I sighed and went to get Dawkins. We each took with us a repeater and a pair of snowshoes and set out.
As we came closer, Dawkins periodically regarded it through the field glasses.
"What do you think it looks like?" I finally asked.
"I don't know," said Dawkins. "Perhaps bones."
I commandeered the field glasses and looked. Yes, he was right, it resembled nothing so much as bone. But of what sort of creature? And how had that creature come to be wandering in wastes such as these?
It was near dark when we finally arrived. We stopped at a little distance and stood in contemplation. It was a skeleton unlike anything either of us had ever seen before, catlike in the shape of its skull but sharply fanged as well, and with a strangely elongated neck. Inordinately large, too, the whole skeleton nearly twice the size of a man.
"Good God, man!" I said to Dawkins excitedly. "Do you have any idea what we've found?"
It was at that moment, with a low whispering sound, that the bones began to move.
All Along the Route
All along the route there had been indications we should turn back, but Pickering, driving, was not to be dissuaded. He nudged the vehicle past the outstretched limbs of trees, maneuvering down increasingly narrow streets, until the streets themselves became first gravel and then dirt, finally deteriorating into little more than animal trails.
"Shouldn’t we go back, sir?" Dawkins asked from the back seat.
"Shut up, Jenkins," said Smith.
"But I’m Jenkins, sir," I said.
"That’s immaterial," claimed Smith, twisting his head back to look at me. "Pickering knows what he’s doing." He cast a glance at the fellow. "Don’t you, Pickering?"
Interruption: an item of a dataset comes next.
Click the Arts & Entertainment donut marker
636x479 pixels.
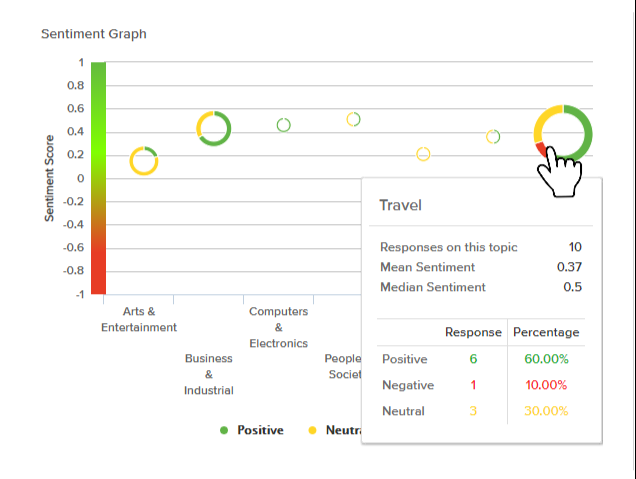[144, 160]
There was, I thought, a certain hesitation in his voice.
As for Pickering, he did not respond, just drove slowly forward. We progressed wordlessly, listening to twigs and branches scrape the sides of the vehicle, hearing the long grasses whisper against the underside of the carriage.
Eventually, the evidence became irrefutable. Ahead was a sign, a sturdy wooden barrier behind it. Pickering pulled the vehicle to a stop, just stared.
We sat there a long time, in an embarrassed silence.
"Well, Pickering," Smith finally said. "What do you have to say for yourself?"
But Pickering said nothing. Instead, after a moment of staring, he threw the vehicle back into gear.
We rumbled slowly forward, toward the sign.
"But sir!" cried Dawkins.
"Be quiet, Jenkins," said Smith. "And you, too, Dawkins. Pickering knows what he’s doing."
Even after all that followed, it took Smith some time to admit to us that he had been wrong.